◆ **GIVEN DATA**
------------------------------------
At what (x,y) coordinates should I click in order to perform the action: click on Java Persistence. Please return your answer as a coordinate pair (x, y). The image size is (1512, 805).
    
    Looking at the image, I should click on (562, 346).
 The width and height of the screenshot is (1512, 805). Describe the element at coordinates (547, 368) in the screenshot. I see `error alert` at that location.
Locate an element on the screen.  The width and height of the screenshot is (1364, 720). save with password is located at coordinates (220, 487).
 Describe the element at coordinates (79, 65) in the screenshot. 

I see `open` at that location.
------------------------------------
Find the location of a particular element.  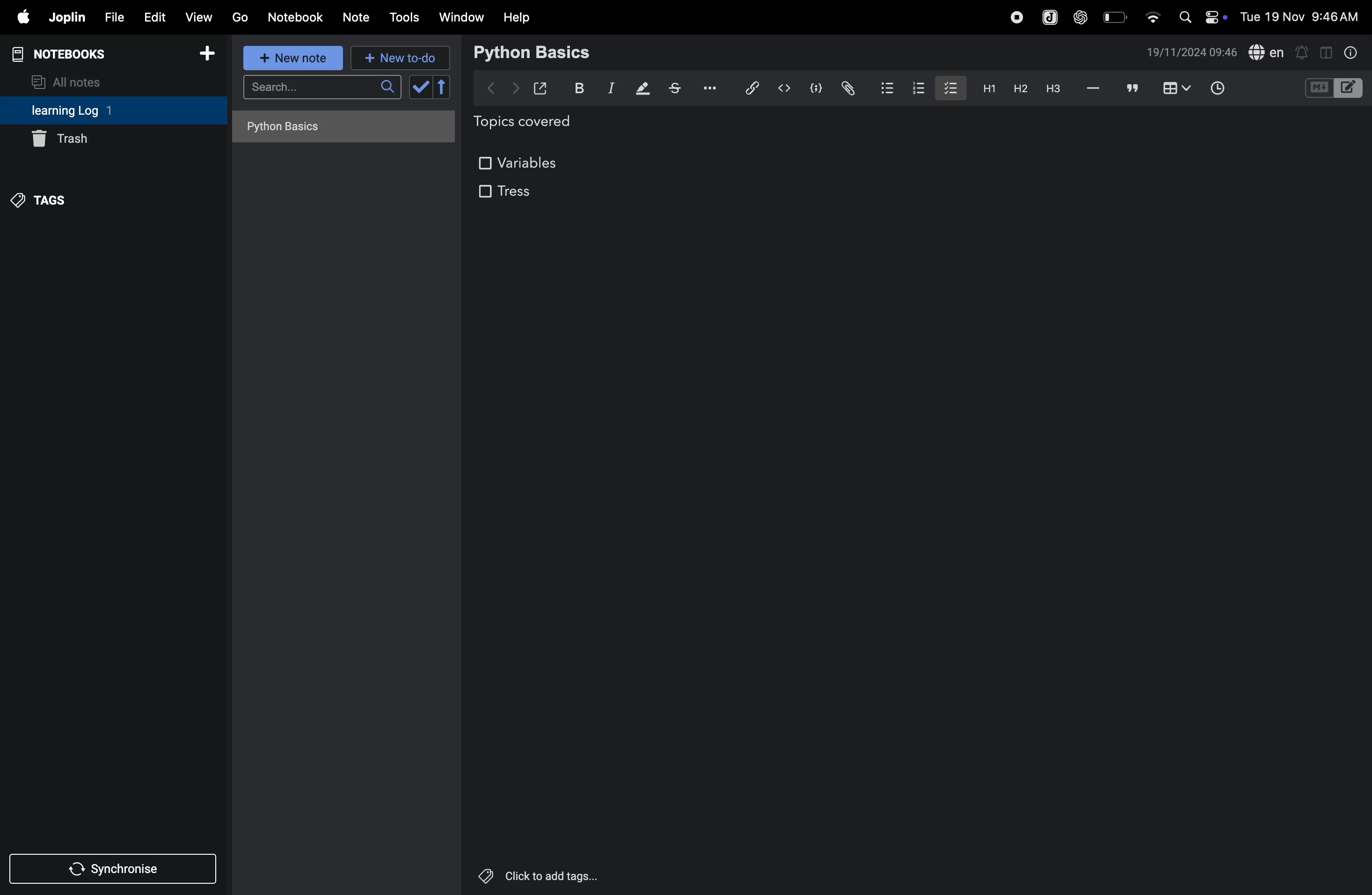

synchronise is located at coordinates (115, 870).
------------------------------------
Report every line of the entries above that contains the word "should", copying each such line in full.

◆ **SOLUTION**
At what (x,y) coordinates should I click in order to perform the action: click on Java Persistence. Please return your answer as a coordinate pair (x, y). The image size is (1512, 805).
    Looking at the image, I should click on (562, 346).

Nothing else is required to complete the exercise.